Technical information
- Licensing authority: FCC
- Facility ID: 24130
- Class: D
- Power: 1,000 watts (day); 45 watts (night);
- Transmitter coordinates: 43°24′56″N 76°28′0″W﻿ / ﻿43.41556°N 76.46667°W
- Translator: 100.1 W261AC (Oswego)

Links
- Public license information: Public file; LMS;
- Webcast: Listen live
- Website: espnsyracuse.com

= WSGO =

WSGO (1440 AM) is a commercial radio station, licensed to Oswego, New York, and serving the northern suburbs of the Syracuse metropolitan area. The station is owned by Galaxy Media Partners and airs a sports radio format.

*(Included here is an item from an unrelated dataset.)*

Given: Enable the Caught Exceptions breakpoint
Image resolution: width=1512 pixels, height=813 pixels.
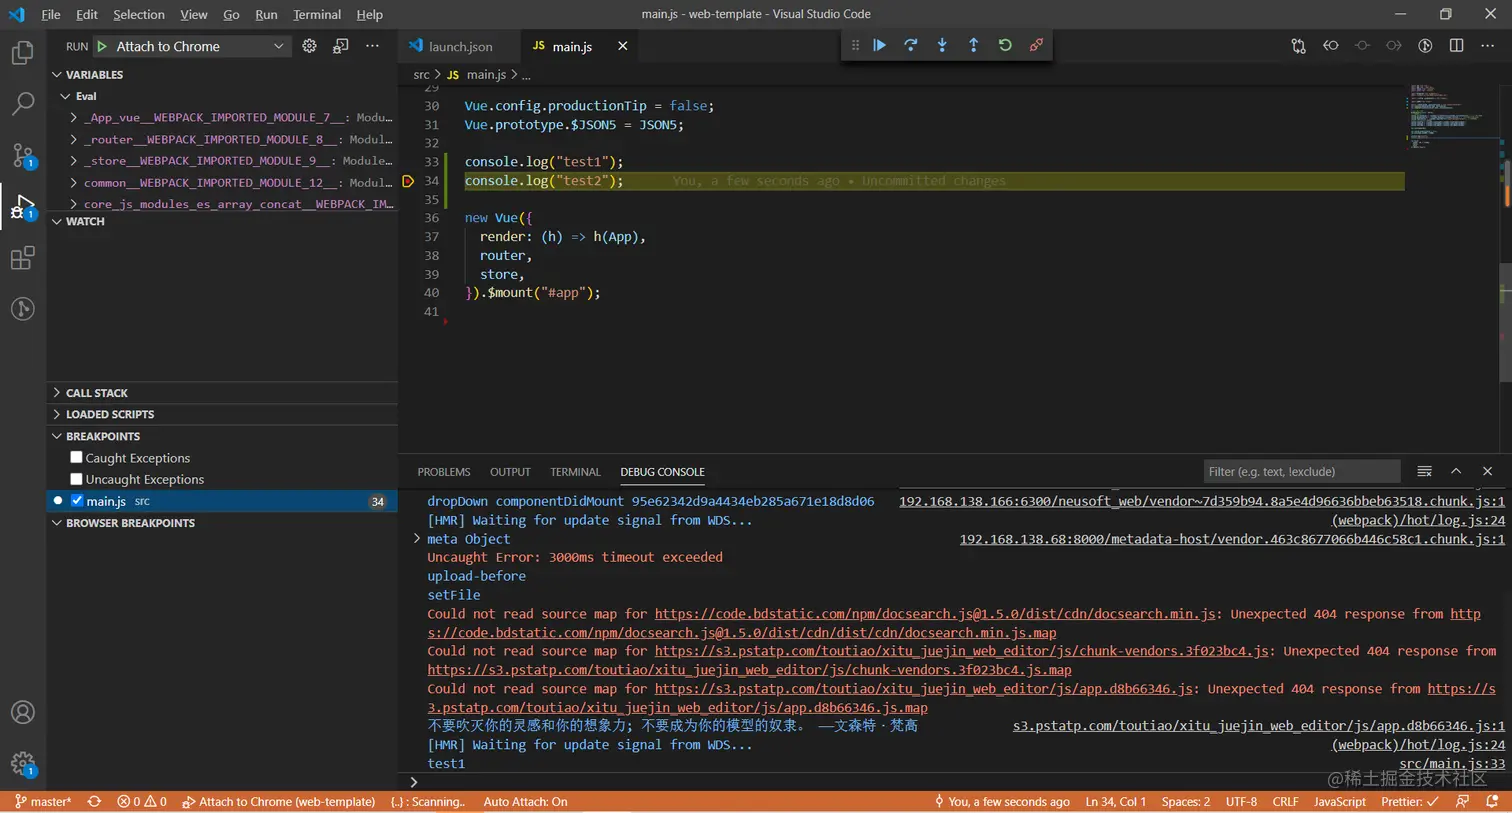Looking at the screenshot, I should click(77, 458).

The station, like most of Galaxy Media Partners' Oswego cluster, is a direct repeater of a Syracuse sister station, in WSGO's case, WTLA (1200 AM). Like WTLA, it simulcasts programming full-time on a 220-watt FM translator, W261AC, on 100.1 MHz).

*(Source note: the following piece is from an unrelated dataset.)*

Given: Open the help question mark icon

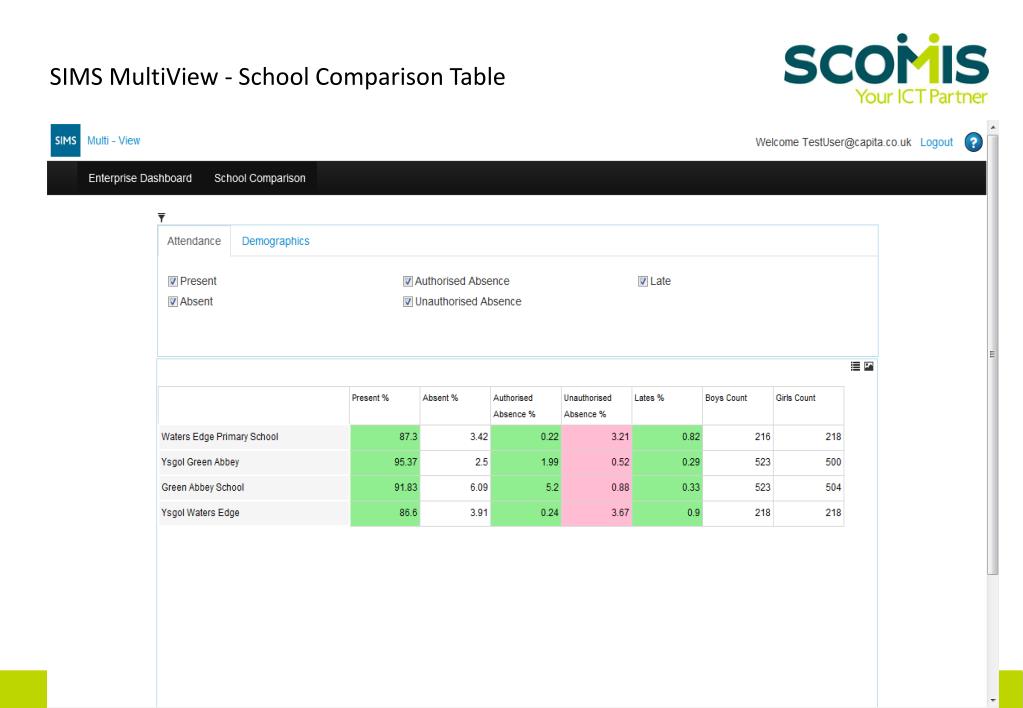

WSGO operates with 1,000 watts by day. At night, when radio waves travel farther, it reduces power to 45 watts to avoid interfering with other stations on AM 1440. It uses a non-directional antenna at all times, located on Dutch Ridge Road in Oswego, adjacent to Route 481.

==Programming==
WSGO and WTLA have two local weekday sports shows, in middays and afternoon drive time. The rest of the schedule features programming from ESPN Radio, the Syracuse ISP Sports Network (carrying Syracuse University sports), the New York Giants Radio Network and the NFL on Westwood One. They had previously carried New York Mets baseball games until the New York Mets Radio Network was discontinued in 2019 due to the high cost of satellite time.

==History==
WSGO signed on the air on March 6, 1961. It was owned by Clifford C. Harris and the studios were in the Pontiac Hotel. Originally WSGO was a daytimer, required to go off the air at sunset to avoid interfering with other radio stations on 1440 AM at night when radio waves travel farther. In the 1990s, it got permission from the Federal Communications Commission to stay on the air at night, at only 45 watts.

In 2000, it was acquired by Galaxy Communications. The studios and offices were relocated to Syracuse and WSGO became a full time simulcast station to 1200 WTLA. For a time, it aired an adult standards format, from the "Music of Your Life" network. It switched to sports radio in 2010, affiliating with ESPN Radio.